One of the most exciting scenes in “The Founder” involve two men telling a milkshake salesman how their restaurant works.  They discuss how they used to be like any other drive through restaurant.  They offered a variety of items and did everything they were supposed to, but success was always outside of their grasp.  Then, they had a vision for a new concept called the Speedy Service.  They would do away with the drive-in model.  They would get rid of plates.  81% of their sales were in burgers, fries, and Coca-Cola, so they will only sell those items (and milkshakes, because…who doesn’t want milkshakes?).  They will wrap their food in paper and place it in bags.  They will have an assembly line for their cooks so that food can be made fast and ready to go in thirty seconds.  We watch this scene and find we are buying into the idea.  This sounds like the greatest invention of all time!   

In way, it is, because this little burger shop was called McDonald’s, and there was a time this system was unique and revolutionary.  Now we see it as a stepping stone where teenagers gain work experience through a low wage paying job, but at one point in time they were the only ones doing this.  Ray Kroc (Michael Keaton) seems to be the only one who recognizes what they have.  A struggling salesman for years, he lives a comfortable life, but admits to his wife he will probably never be truly happy unless he is able to put his stamp on the American dream.  When he sees McDonald’s, he sees his dreams becoming reality.  With McDonald’s, he sees America.  When selling the McDonald brothers on the idea of franchising their creation, he says “the Golden Arches can be as iconic as the American flag and the churches cross.”  It seems blasphemous to suggest such a thing…until you realize that this predication came true.

I remember watching “Super Size Me,” and in one of many memorable scenes, director Morgan Spurlock shows a variety of pictures to children and asks them who they are.  It was sad that Jesus wasn’t recognized by a single child but that Ronald McDonald was recognized by all.  Ironically, despite all I’ve described, “The Founder” is not a movie about the rise of McDonald’s.  This is about a man.  A man who, by all accounts, was a hard worker and doing what he could to make money.  He worked hard and deserved a piece of the American dream.  The movie is also about how much of a failure that success made him in his personal life.  Like “Steve Jobs” a couple years before, “The Founder” has no illusions that Kroc was a good man.  It recognizes early on that he is selfish and manipulative.  But he is a man of honor early on.  He does keep his promises and seems genuinely interested in a real partnership.

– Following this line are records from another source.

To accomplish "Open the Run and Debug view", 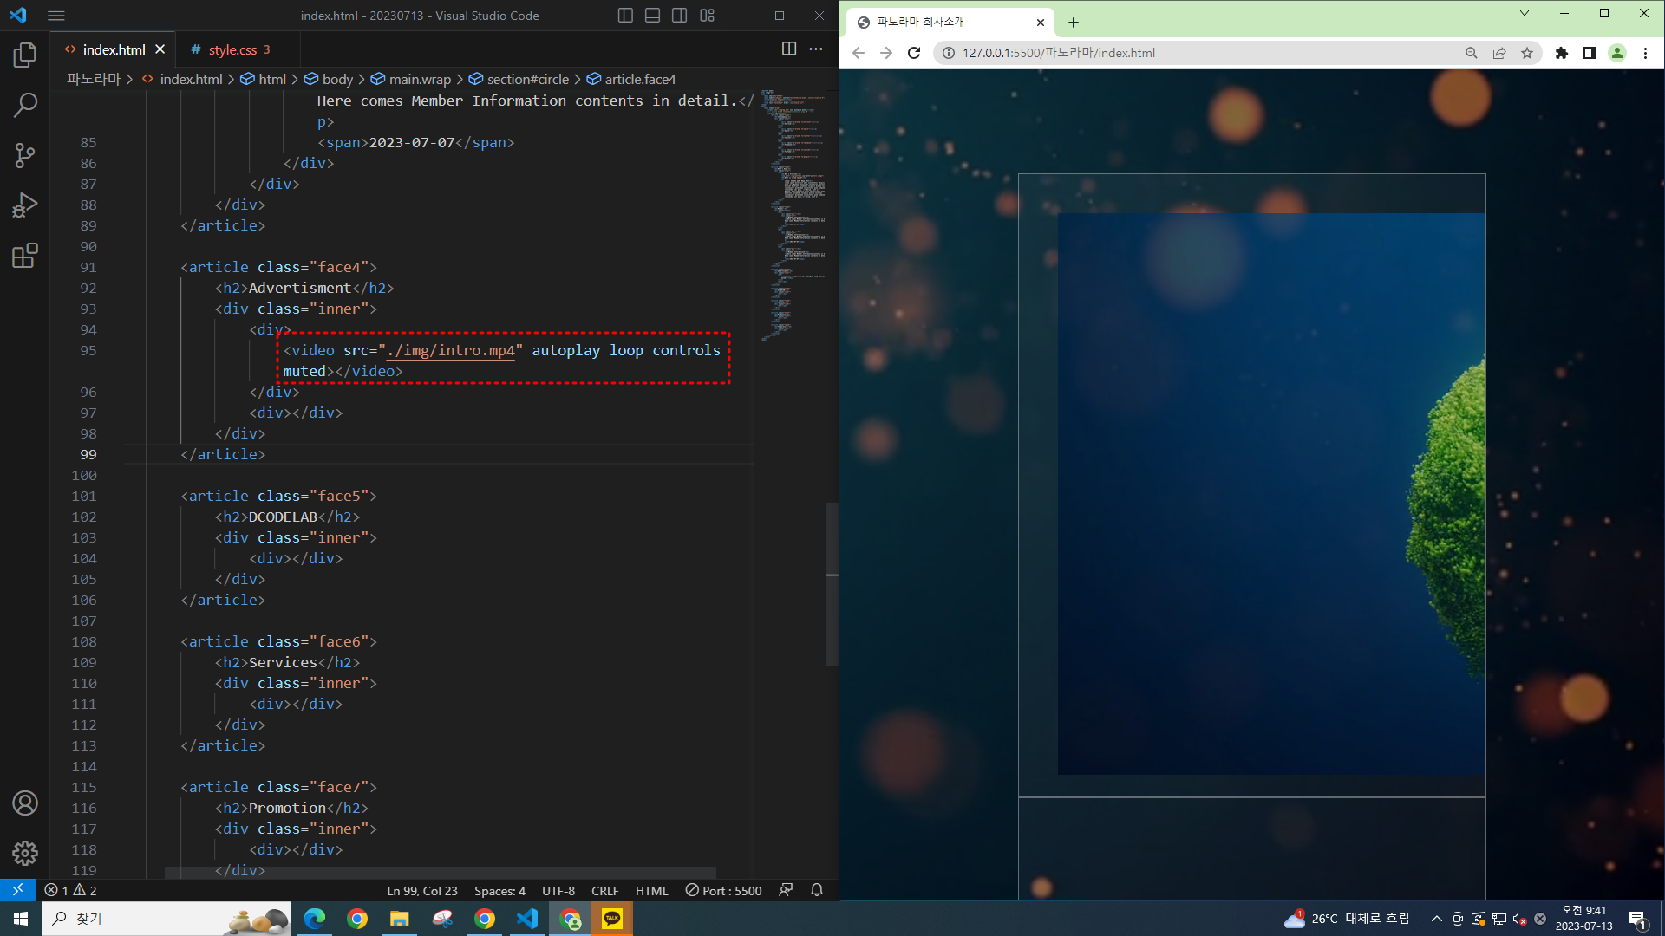I will point(25,205).
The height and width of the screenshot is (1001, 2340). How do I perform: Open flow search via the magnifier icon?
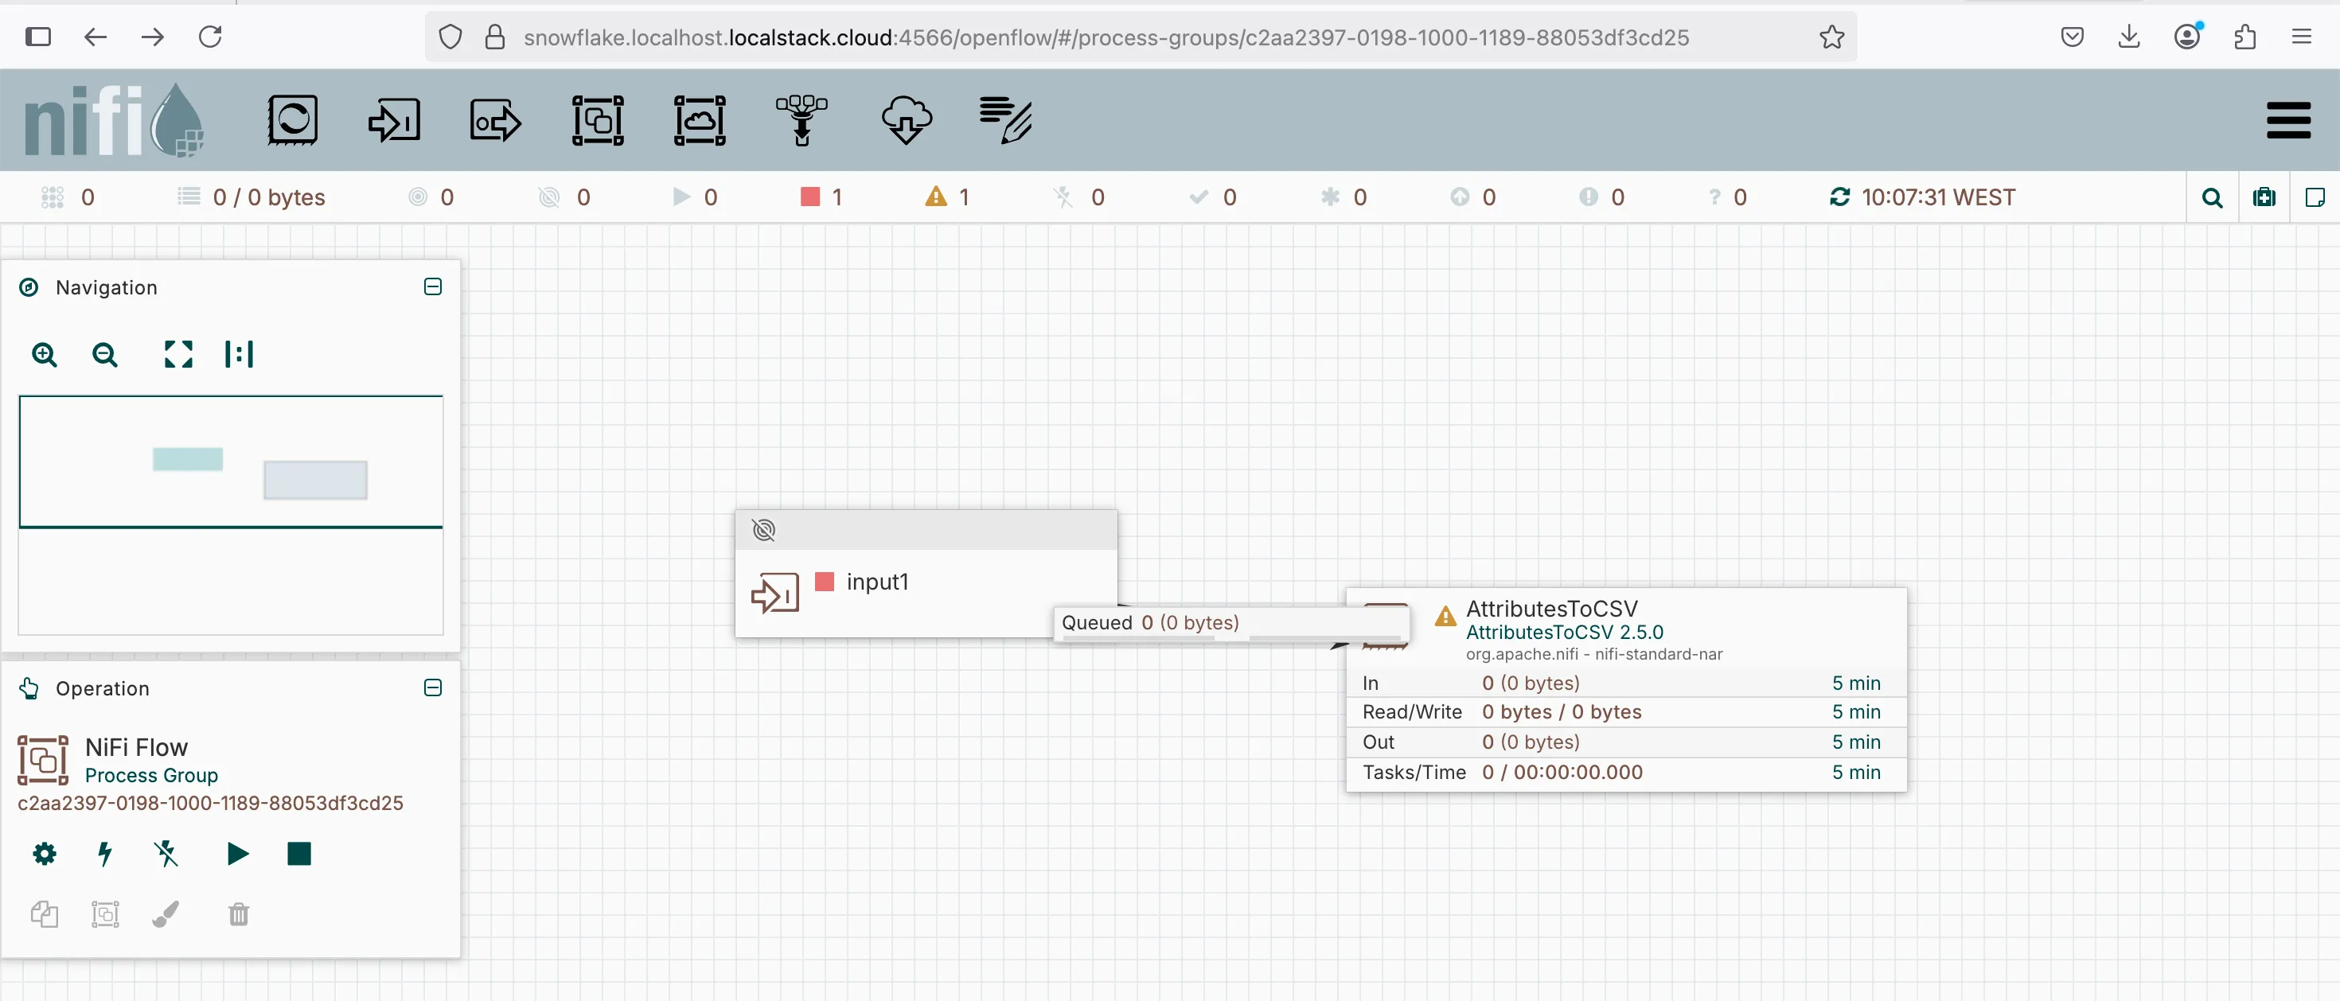(2213, 197)
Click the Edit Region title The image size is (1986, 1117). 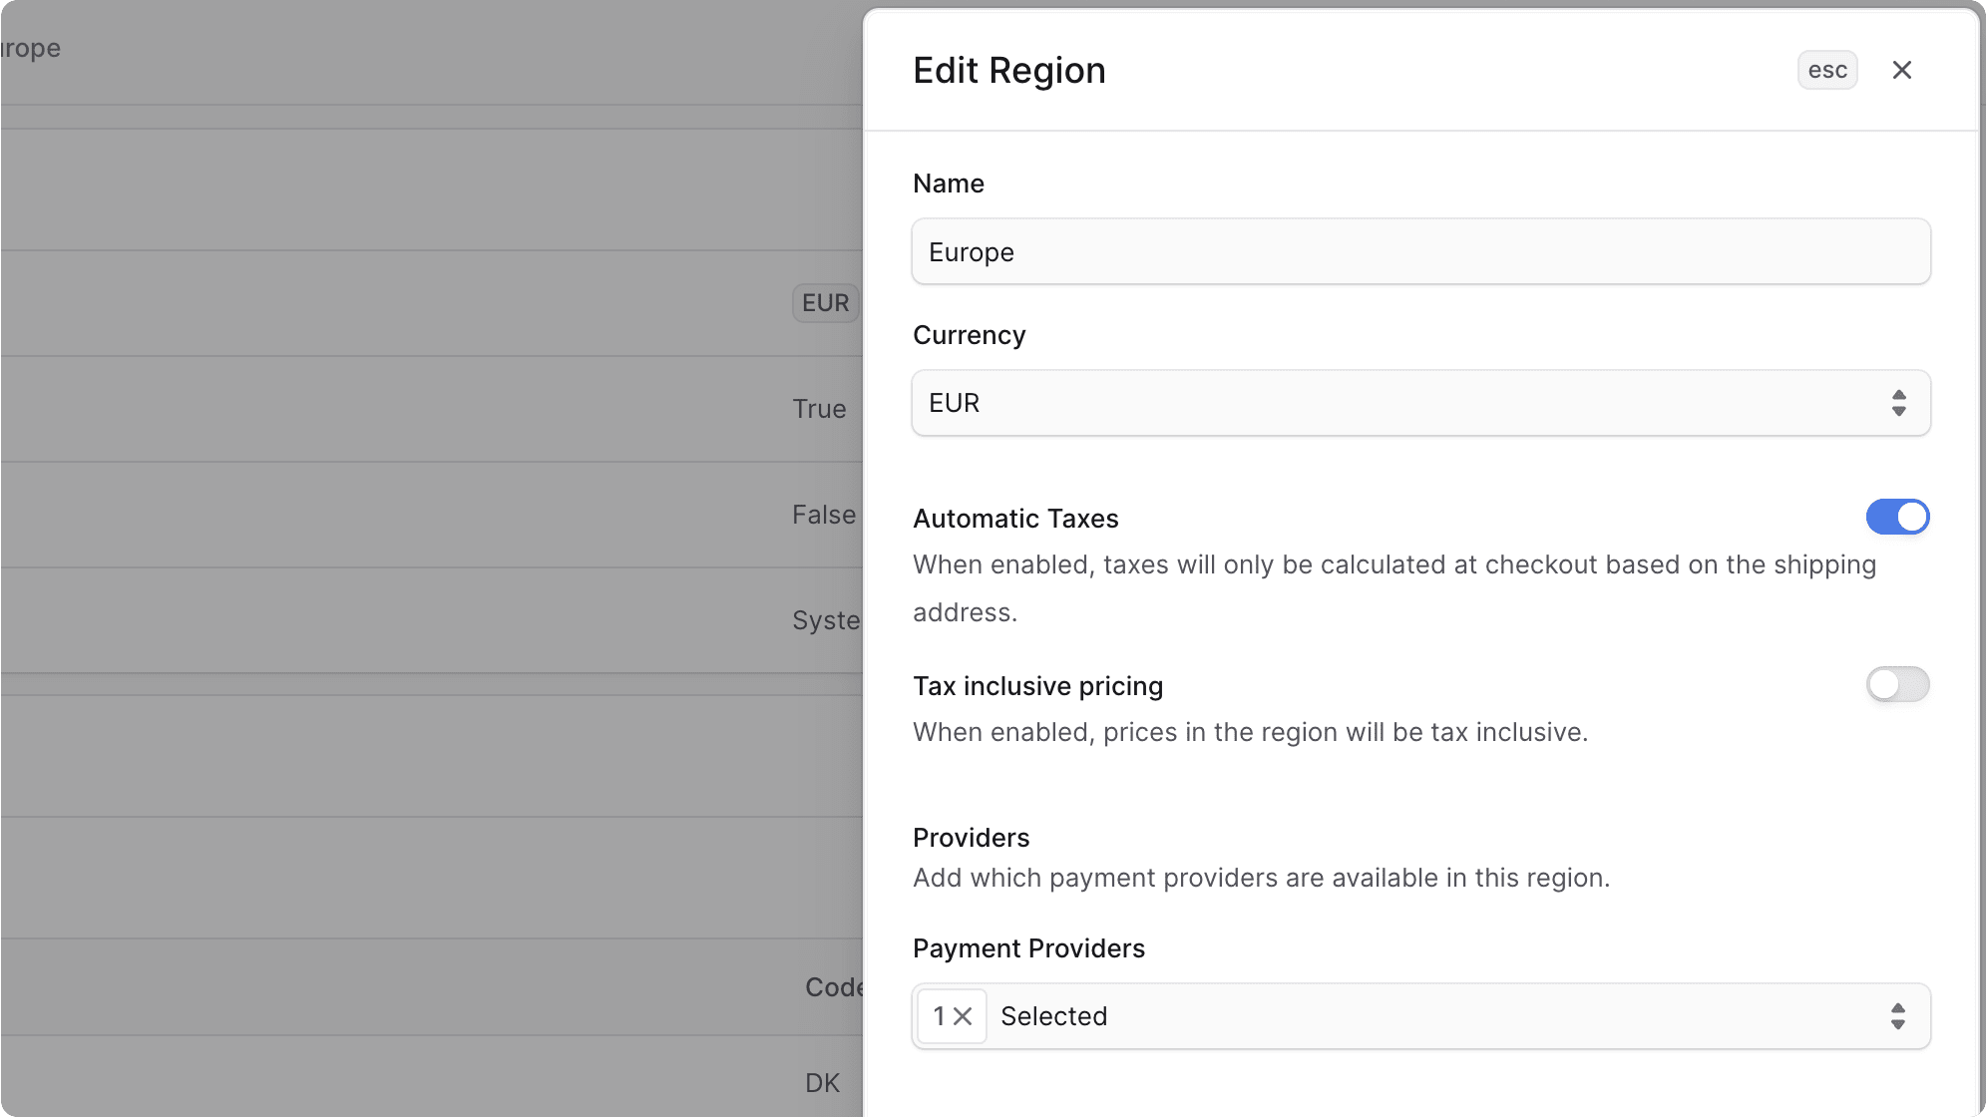(1008, 69)
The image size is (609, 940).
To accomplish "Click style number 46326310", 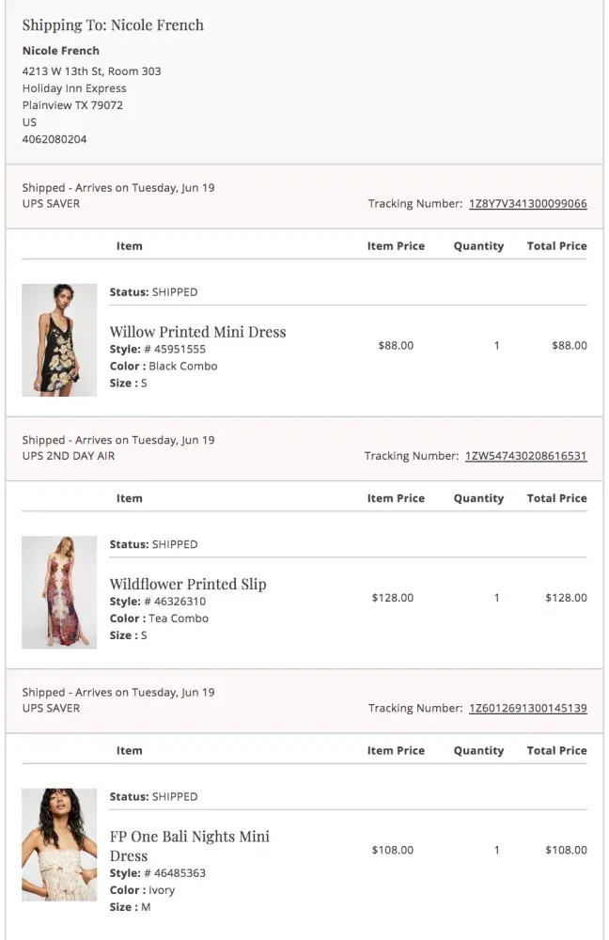I will pos(180,602).
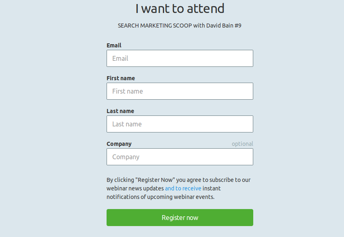
Task: Click the "webinar news updates" text
Action: 135,188
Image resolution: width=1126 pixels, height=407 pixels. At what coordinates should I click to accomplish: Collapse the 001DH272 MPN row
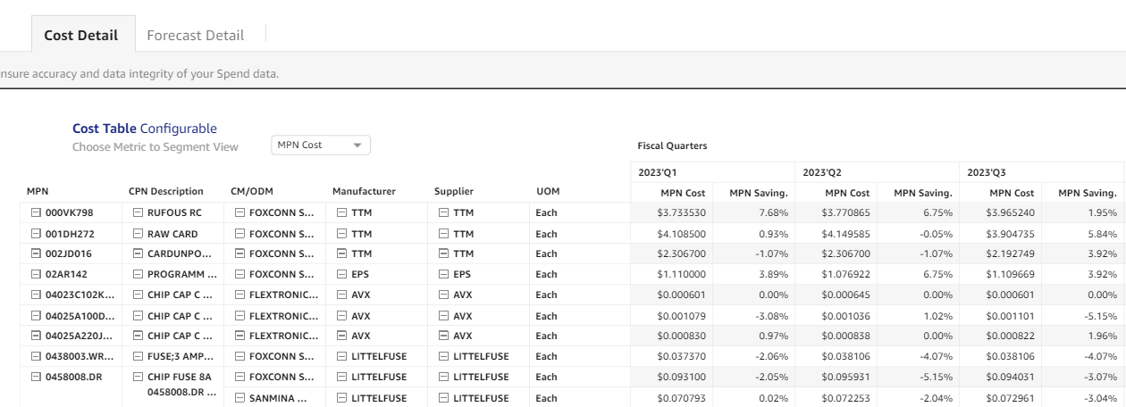point(35,233)
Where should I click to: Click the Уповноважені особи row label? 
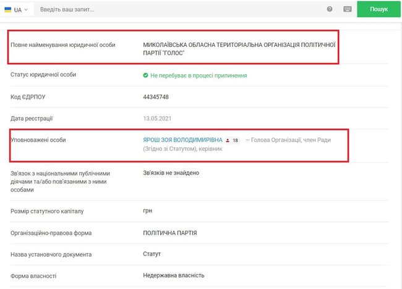click(38, 140)
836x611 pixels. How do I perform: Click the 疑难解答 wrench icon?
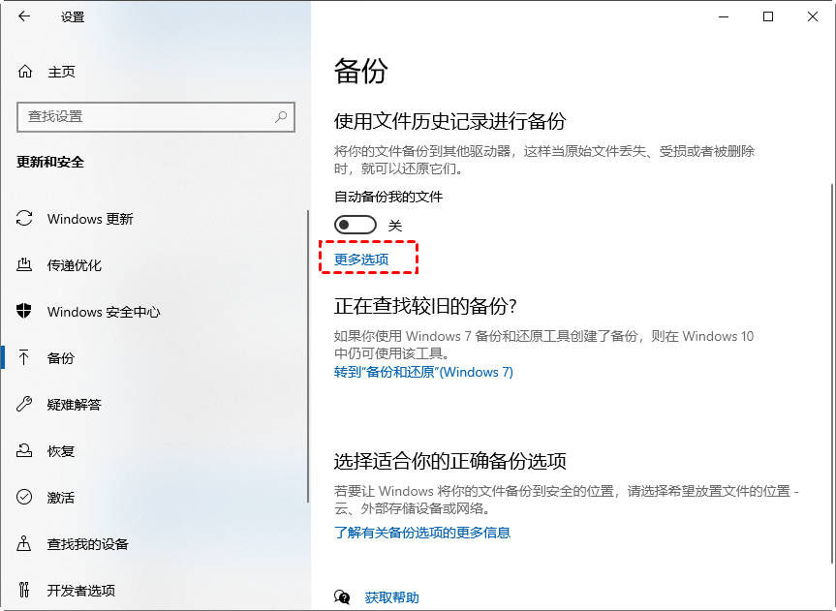click(25, 405)
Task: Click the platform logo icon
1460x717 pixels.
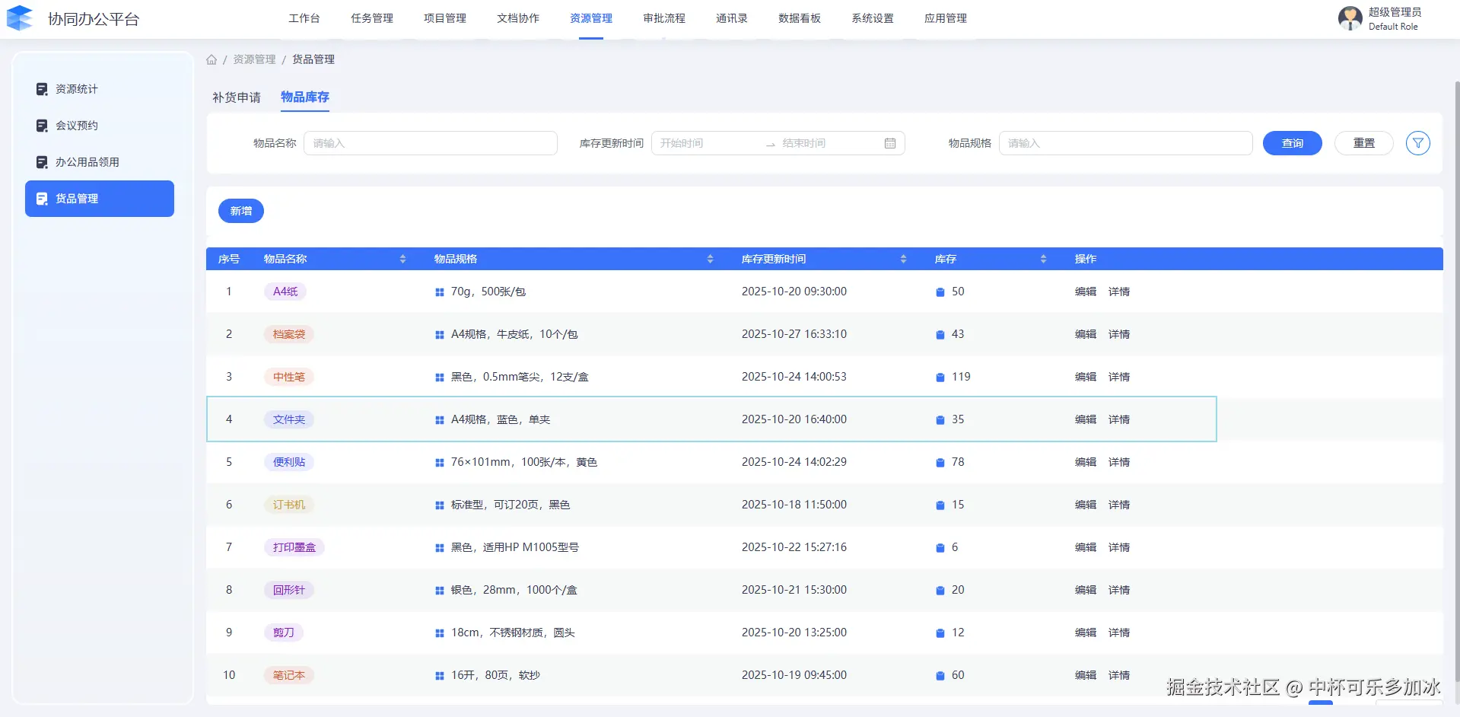Action: [20, 18]
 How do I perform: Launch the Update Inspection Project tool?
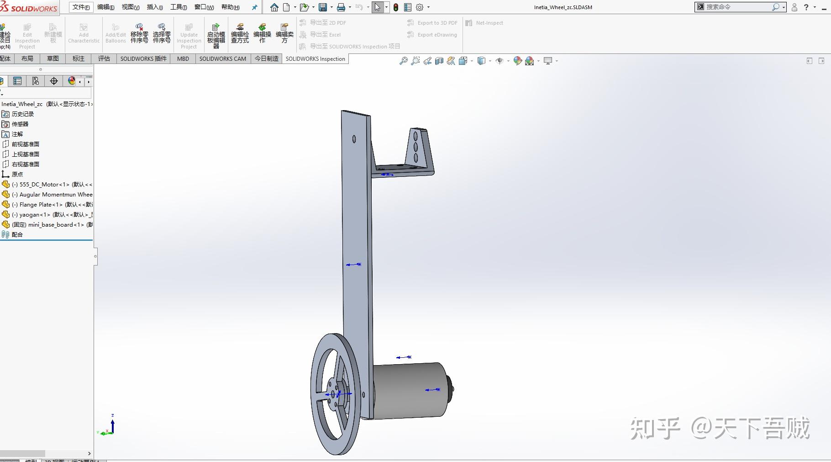[189, 34]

Only when he has a taste of success do the problems come in, as the McDonald’s brothers find any sort of expansion fine.  Kroc doesn’t want to just expand though: he wants to overthrow.  Soon his business practices are conniving and unethical.  At one point, they even become illegal.  But with a legal system that approves almost countless appeals, the McDonald brothers have no hope of stopping him.  All of this is anchored by an award worthy performance by Michael Keaton, who plays Kroc as the SoB he truly is, but likable enough early on that you can’t help but respect the man until he becomes so deplorable that you simply no longer can.  I think my mom said it best when she pointed out her biggest disappointment in Kroc was that he didn’t keep a handshake promise with key characters.  The disappointment here isn’t really the fact that he broke his word and did something wrong.
At this point in the film we would expect nothing less from the man.  What it does say though is that not only was he a man without integrity in the end, but as someone who was once in their shoes, he should have known better than to screw hard working American’s who were just trying to get their piece of the American dream.  He should have known better than to take credit for ideas he knew he didn’t invent.  He should have known better than to deliberately undercut their full potential.  He should have known better.  After all: he was once one of them himself.










CONSUMER ADVICE
Parents, there is the single use of the f-word that earns the PG-13 rating.  Otherwise, the language would be minor enough to warrant a mere PG.  Recommended for ages 12 and up.